Why do I need to type cast when initializing a user-defined structure using pointer?

Question

I have this structure definition:

typedef struct node_bst
{
  int data;
  struct node_bst *lchild;
  struct node_bst *rchild;
  struct node_bst *parent;
} node_bst;

I tried to create a pointer to the structure using this:

node_bst *root;

and allocated memory to it like this:

root= malloc(sizeof(node_bst));

Now, in order to initialize the data items in it I was tried this statement (taking a cue from the usual initialization of structure variables):

*root= {0, NULL, NULL, NULL};

But the compiler threw off an error

error: expected expression before ‘{’ token

I looked it up and found that I need to typecast it like this:

*root= (node_bst) {0, NULL, NULL, NULL};

Now it works fine but my question is, why do i need to do this?

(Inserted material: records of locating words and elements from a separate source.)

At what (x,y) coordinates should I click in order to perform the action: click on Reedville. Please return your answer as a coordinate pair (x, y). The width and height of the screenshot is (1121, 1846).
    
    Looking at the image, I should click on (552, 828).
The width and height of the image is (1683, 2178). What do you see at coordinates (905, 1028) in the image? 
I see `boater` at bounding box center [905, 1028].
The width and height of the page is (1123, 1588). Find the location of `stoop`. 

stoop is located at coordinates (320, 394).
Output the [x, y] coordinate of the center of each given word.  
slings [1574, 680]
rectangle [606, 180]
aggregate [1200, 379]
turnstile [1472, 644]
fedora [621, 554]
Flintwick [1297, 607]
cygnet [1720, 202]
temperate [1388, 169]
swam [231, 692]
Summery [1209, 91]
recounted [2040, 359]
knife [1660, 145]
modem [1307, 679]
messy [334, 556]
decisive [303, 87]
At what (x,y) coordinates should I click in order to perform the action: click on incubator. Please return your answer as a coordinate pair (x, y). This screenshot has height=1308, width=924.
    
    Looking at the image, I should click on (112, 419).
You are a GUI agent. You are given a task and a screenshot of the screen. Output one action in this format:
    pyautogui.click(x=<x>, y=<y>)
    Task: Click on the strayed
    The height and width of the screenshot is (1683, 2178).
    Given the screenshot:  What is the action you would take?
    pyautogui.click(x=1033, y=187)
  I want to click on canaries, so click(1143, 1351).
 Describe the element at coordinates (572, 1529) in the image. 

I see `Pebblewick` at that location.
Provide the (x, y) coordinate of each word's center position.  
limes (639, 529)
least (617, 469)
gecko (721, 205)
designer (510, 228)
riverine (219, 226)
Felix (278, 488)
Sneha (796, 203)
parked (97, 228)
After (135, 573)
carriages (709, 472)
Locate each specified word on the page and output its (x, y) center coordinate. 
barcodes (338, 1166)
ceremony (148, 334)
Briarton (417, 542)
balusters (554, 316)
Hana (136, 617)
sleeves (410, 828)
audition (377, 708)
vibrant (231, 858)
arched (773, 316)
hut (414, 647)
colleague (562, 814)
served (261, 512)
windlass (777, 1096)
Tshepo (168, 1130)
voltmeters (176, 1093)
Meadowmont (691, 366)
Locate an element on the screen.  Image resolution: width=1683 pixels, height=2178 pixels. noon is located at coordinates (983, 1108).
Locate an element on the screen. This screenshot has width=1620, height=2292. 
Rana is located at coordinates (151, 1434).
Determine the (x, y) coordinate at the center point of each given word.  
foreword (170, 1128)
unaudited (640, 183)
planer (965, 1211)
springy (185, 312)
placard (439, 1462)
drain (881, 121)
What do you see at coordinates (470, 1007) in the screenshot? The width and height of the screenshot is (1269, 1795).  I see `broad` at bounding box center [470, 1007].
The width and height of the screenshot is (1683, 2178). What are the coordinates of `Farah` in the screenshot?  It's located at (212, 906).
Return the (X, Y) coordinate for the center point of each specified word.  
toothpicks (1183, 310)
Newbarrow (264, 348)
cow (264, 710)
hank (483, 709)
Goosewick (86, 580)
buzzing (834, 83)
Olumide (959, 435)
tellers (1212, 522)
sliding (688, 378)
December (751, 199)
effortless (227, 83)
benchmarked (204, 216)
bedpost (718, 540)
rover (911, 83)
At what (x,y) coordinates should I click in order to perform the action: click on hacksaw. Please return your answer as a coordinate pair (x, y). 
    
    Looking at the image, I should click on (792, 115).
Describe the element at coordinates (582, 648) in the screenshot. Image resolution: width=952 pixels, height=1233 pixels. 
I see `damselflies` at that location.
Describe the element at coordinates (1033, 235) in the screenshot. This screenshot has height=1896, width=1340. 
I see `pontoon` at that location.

I expected that the compiler would already know that root is a pointer to node_bst type structure variable. So why the need to typecast the rvalue?

Another strange thing:

int *a= malloc(sizeof(int));
*a= 4;

This works just fine.

Answer 1

There is no casting.

In this statement

*root = (node_bst) {0, NULL, NULL, NULL};

there is used the so-called compound literal (node_bst) {0, NULL, NULL, NULL} that corresponds to an object of the type node_bst and this object is assigned to the object *root.

From the C Standard (6.5.2.5 Compound literals)

3 A postfix expression that consists of a parenthesized type name followed by a brace-enclosed list of initializers is a compound literal. It provides an unnamed object whose value is given by the initializer list.

Another approach is just to assign each data member of the dynamically allocated object. For example

root->data   = 0;
root->lchil  = NULL;
root->rchil  = NULL;
root->parent = NULL;

As for this statement

*root= {0, NULL, NULL, NULL};

then it is invalid from the C point of view. You may use the braced initialization only in a declaration.

The statement would be valid if you compile the program as a C++ program.

Answer 2

The syntax in use here is not a typecast but a compound literal. These are defined in section 6.5.2.5 of the C standard:

3 A postfix expression that consists of a parenthesized type name followed by a brace-enclosed list of initializers is a compound literal. It provides an unnamed object whose value is given by the initializer list.

A compound literal is necessary when assigning to a struct as a whole.

You don't need this syntax in this case:

int *a= malloc(sizeof(int));
*a= 4;

Since *a has type int and 4 is a simple integer constant that can be assigned directly to *a.

Note also that the fact that a pointer is involved is irrelevant. You would need to do the same in this case:

node_bst root;
root= (node_bst){0, NULL, NULL, NULL};

This is different from:

node_bst root = {0, NULL, NULL, NULL};

The former case is an assignment, while the latter is an initialization. An initialization can only be done at the time a variable is defined (even outside of a function), while an assignment can be done at any time.

The syntax for initialization (see section 6.7.9 of the standard) allows for just the brace-enclosed list of values, while a compound literal is needed for an assignment.

Also, as mentioned in the comments, you can still use a compound literal in an initialization, and a compound literal has a lifetime of the current scope whose address you can take.

Here's an interesting example of this:

char *str = (char[]){ "My string" };
str[3] = 'S';

Here, the compound literal is being modified, which is allowed. But if you do this:

char *str = "My string";
str[3] = 'S';

You'll instead be attempting to modify a string literal and will most likely get a segmentation fault.